Werner-Jensen, Arnold: Joseph Haydn. – München: C. H. Beck, 2009. – 128 S.: 7 s/w-Abb. (C. H. Beck Wissen)
ISBN 978-3-406-56268-6 : € 7,90 (Pb.)
Man darf als Leser erwarten, dass der Autor einer Monographie, die den Anspruch erhebt, ernsthaft und umfassend zu informieren, mit seinem Thema mehr als nur halbwegs vertraut ist.Bei Arnold Werner-Jensen und seinem kleinen Haydn-Buch scheint es anders gewesen zu sein. Der emeritierte Professor für Musikerziehung an den Pädagogischen Hochschulen Heidelberg und Weingarten schreibt über den ersten Wiener Klassiker gewissermaßen als ein Nicht-Eingeweihter, der selbst noch nicht alles verarbeitet hat, was es zum Thema Haydn zu verarbeiten gilt.
Das ist am holprigen Rhythmus seiner Darstellung zu erkennen, die immer wieder in allgemeine musikgeschichtliche Betrachtungen abschweift, dem Leser aber grundsätzliche, zum Verständnis der Zusammenhänge von Haydns Leben und Schaffen wesentliche Informationen vorenthält (z. B. über die verschiedenen, auch räumlich voneinander getrennten Tätigkeitsbereiche der Esterházyschen Hofmusik). Es ist auch erkennbar an den vielen inhaltlichen Unsicherheiten (z. B. bezüglich der Anzahl der Sinfonien Haydns), an der bedenkenlosen Vermischung von gesicherten Erkenntnissen und bloßen Spekulationen, an der blauäugigen Übernahme fragwürdiger Hypothesen (z. B. was die angeblich schlechte Ehe der Haydns betrifft).
· · · ·
> _Aufgabe A_:
Fasse die Rezension zum Haydn-Buch in zwei Sätzen zusammen.
> _Aufgabe B_:
Schreibe die Rezension zum Haydn-Buch ab ihrem letzten Satz weiter.
Die Zeilen stammen aus einer anderen Quelle als die Rezension.

> _Datensatzauszüge_:
· · · ·
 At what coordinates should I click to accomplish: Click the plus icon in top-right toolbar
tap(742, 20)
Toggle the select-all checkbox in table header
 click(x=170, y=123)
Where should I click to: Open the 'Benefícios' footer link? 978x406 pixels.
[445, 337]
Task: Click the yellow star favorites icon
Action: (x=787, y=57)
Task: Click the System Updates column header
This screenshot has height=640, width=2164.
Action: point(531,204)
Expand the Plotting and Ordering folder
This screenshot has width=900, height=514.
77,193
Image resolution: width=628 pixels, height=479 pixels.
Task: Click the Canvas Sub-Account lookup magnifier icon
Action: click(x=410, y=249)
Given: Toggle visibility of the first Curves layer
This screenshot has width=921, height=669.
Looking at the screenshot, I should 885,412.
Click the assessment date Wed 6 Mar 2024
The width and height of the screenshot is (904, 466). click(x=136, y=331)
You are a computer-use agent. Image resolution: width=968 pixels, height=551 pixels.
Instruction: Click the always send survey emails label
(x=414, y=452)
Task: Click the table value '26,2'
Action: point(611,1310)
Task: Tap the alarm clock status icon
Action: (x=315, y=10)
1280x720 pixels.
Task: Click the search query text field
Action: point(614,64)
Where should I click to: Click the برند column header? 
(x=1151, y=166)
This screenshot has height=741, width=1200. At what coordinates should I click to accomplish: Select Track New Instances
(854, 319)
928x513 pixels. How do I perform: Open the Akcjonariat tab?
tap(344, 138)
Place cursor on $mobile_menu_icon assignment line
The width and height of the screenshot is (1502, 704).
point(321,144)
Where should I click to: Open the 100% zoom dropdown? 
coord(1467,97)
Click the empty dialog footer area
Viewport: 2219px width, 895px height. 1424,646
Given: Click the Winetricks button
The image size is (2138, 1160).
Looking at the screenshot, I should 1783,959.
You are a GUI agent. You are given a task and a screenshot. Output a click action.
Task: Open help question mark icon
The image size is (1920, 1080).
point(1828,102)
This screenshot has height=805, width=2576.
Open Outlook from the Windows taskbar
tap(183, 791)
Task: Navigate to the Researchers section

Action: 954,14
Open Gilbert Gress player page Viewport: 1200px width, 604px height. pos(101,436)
· · · ·
> _Antwort A_:
Die Rezension bemängelt, dass Arnold Werner-Jensen in seinem kleinen Haydn-Buch über den ersten Wiener Klassiker wie ein Nicht-Eingeweihter schreibt, der mit seinem Thema nicht ausreichend vertraut ist. Als Belege führt sie den holprigen Rhythmus der Darstellung mit ihren Abschweifungen und fehlenden Grundinformationen an, außerdem inhaltliche Unsicherheiten, die Vermischung gesicherter Erkenntnisse mit Spekulationen und die Übernahme fragwürdiger Hypothesen.

> _Antwort B_:
Besonders aber erkennt man die mangelnde Kompetenz Werner-Jensens daran, dass er mit einigen Haydn-„Essentials“ nicht vertraut ist. Das fällt bei den durchweg oberflächlichen, Gemeinplätze bemühenden Werkbetrachtungen stärker auf, aber es ist schon kurios, dass er beispielsweise das Esterházysche Prunkschloss am Neusiedlersee stur „Esterhazy“ statt richtig „Eszterháza“ nennt und so ständig Verwechslungen mit dem in Eisenstadt befindlichen Sitz der Fürstenfamilie heraufbeschwört, der tatsächlich so heißt. Ebenso kurios ist es, dass er die Sinfonien-Liste im Hoboken-Verzeichnis hinsichtlich der Werk-Chronologie für „aktuell“ (S. 78) hält. Die Notenausgaben des Haydn-Forschers H.C. Robbins Landon genügen selbstverständlich nicht den „modernsten wissenschaftlichen Standards“ (S. 117), wie Werner-Jensen glaubt – das Gegenteil ist der Fall. Auch sind Haydns Divertimenti und Concertini für Klavier, 2 Violinen und Bass ausgesprochene Kammermusik und changieren nicht etwa „zwischen Kammermusik und chorischer Besetzung“ (S. 97). Was der Autor z. B. über die Klaviermusik schreibt, über deren dynamische Bezeichnung oder den Werkbestand, lässt tieferes Verständnis u.a. der Überlieferungsproblematik schmerzlich vermissen.
Dass Zitate aus Quellen und Sekundärliteratur nicht immer exakt wiedergegeben werden und oft nicht erkennbar ist, woher sie stammen, fällt angesichts der genannten Schwächen kaum noch ins Gewicht. Weder für die Bibliothek noch für den privaten Gebrauch lohnt sich die Anschaffung dieses Buchs.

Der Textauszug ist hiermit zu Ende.